Xu Xiake (徐霞客 (Xú Xiákè, Hsü Hsia-k'o), January 5, 1587 – March 8, 1641), born Xu Hongzu (徐弘祖), courtesy name Zhenzhi (振之), was a Chinese explorer, geographer, and travel writer of the Ming dynasty, known best for his famous geographical treatise, and noted for his bravery and humility. He traveled throughout China for more than 30 years, documenting his travels extensively. The records of his travels were compiled posthumously in The Travel Diaries of Xu Xiake, and his work translated by Ding Wenjiang. Xu's writing falls under the old Chinese literary category of 'travel record literature' ('youji wenxue'“遊記文學”), which used narrative and prose styles of writing to portray one's travel experiences.

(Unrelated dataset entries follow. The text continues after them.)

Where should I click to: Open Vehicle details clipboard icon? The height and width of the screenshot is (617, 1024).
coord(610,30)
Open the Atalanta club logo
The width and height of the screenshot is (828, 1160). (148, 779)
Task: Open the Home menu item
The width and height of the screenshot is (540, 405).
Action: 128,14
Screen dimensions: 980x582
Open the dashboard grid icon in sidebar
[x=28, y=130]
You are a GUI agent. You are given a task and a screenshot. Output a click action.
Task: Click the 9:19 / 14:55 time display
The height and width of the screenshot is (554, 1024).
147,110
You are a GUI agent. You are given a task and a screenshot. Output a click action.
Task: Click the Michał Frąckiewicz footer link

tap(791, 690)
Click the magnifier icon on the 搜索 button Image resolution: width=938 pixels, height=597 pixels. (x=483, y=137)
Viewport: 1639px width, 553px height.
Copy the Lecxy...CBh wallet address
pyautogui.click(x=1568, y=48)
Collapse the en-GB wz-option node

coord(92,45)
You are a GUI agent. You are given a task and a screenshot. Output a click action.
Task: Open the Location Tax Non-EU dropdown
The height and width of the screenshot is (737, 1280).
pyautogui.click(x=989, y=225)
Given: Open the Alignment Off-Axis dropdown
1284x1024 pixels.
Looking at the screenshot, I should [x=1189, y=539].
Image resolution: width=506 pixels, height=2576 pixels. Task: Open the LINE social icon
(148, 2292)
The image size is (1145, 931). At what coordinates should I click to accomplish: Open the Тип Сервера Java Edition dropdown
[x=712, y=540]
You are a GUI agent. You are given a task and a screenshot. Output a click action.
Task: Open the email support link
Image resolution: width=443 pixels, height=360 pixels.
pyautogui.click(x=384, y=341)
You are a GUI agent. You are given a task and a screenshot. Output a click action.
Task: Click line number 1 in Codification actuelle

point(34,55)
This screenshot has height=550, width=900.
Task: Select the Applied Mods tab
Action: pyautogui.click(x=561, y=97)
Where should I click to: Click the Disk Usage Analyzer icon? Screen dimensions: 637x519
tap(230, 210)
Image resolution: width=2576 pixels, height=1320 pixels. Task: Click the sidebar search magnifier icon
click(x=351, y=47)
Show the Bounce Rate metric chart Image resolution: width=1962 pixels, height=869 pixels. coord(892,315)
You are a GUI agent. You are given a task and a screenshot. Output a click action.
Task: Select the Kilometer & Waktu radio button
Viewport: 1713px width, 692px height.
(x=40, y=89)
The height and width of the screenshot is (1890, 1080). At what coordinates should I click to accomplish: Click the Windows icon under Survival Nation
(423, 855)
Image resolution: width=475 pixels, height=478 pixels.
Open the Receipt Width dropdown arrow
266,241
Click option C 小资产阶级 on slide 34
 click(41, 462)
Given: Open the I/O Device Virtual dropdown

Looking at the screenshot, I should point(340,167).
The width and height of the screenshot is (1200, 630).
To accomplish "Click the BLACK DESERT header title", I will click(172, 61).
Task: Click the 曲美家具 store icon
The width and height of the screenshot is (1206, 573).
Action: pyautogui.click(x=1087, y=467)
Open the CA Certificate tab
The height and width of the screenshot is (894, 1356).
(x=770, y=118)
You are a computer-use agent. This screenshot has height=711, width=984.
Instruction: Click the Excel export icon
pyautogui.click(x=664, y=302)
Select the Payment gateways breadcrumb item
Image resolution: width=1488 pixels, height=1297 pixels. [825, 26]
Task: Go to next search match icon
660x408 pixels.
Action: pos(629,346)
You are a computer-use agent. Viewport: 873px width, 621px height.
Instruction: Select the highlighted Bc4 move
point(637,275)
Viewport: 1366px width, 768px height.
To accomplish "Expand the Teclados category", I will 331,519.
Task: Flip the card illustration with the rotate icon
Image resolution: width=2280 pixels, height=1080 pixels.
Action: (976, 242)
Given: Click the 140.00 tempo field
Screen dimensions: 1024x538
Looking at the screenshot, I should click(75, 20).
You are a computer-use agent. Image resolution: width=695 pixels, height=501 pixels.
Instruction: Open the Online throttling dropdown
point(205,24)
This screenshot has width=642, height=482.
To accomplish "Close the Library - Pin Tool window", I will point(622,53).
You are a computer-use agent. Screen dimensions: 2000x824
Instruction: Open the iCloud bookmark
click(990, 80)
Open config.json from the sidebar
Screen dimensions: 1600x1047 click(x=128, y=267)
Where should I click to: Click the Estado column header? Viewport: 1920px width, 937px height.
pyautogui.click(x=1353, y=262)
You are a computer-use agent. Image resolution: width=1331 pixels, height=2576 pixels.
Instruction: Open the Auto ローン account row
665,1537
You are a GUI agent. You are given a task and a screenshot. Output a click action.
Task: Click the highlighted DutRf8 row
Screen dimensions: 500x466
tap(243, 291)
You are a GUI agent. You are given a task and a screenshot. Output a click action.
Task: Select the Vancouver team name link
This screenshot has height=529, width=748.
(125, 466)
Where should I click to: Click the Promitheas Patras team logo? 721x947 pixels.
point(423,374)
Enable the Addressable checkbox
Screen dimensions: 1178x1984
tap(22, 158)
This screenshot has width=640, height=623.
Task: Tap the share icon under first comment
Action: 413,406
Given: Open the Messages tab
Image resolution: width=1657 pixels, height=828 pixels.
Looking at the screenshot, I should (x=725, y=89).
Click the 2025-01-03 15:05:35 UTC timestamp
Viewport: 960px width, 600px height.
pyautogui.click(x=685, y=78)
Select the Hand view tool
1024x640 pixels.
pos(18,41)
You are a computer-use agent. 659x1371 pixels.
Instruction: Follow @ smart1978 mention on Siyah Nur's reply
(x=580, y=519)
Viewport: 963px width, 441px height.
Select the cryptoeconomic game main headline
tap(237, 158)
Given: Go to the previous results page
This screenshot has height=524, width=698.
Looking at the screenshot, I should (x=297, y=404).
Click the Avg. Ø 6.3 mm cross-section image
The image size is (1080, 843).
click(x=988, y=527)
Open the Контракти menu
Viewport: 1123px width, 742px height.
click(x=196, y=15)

The People's Liberation Army Navy barracks ship Xu Xiake was named after him.

== Life ==

With ancestors from Jiangxi province, Xu Xiake was born in what is today Jiangyin (in Jiangsu province) as Xu Hongzu (宏祖), as the second son of Xu Yu'an (徐豫庵, 1545–1594) and Wang Ruren (王孺人, 1545–1625). It was often said his mother encouraged him to travel and this shaped Xu's predilections. His sobriquet is Zhenzhi (振之). Xiake was an alternate sobriquet (別號) given to him by his friend Chen Jiru (陳繼儒, 1558–1639) and it means "one who is in the sunset clouds". His other friend, Huang Daozhou (黃道周, 1585–1646), also gave Xu an alternate sobriquet: Xiayi (霞逸), meaning "untrammelled in the sunset clouds."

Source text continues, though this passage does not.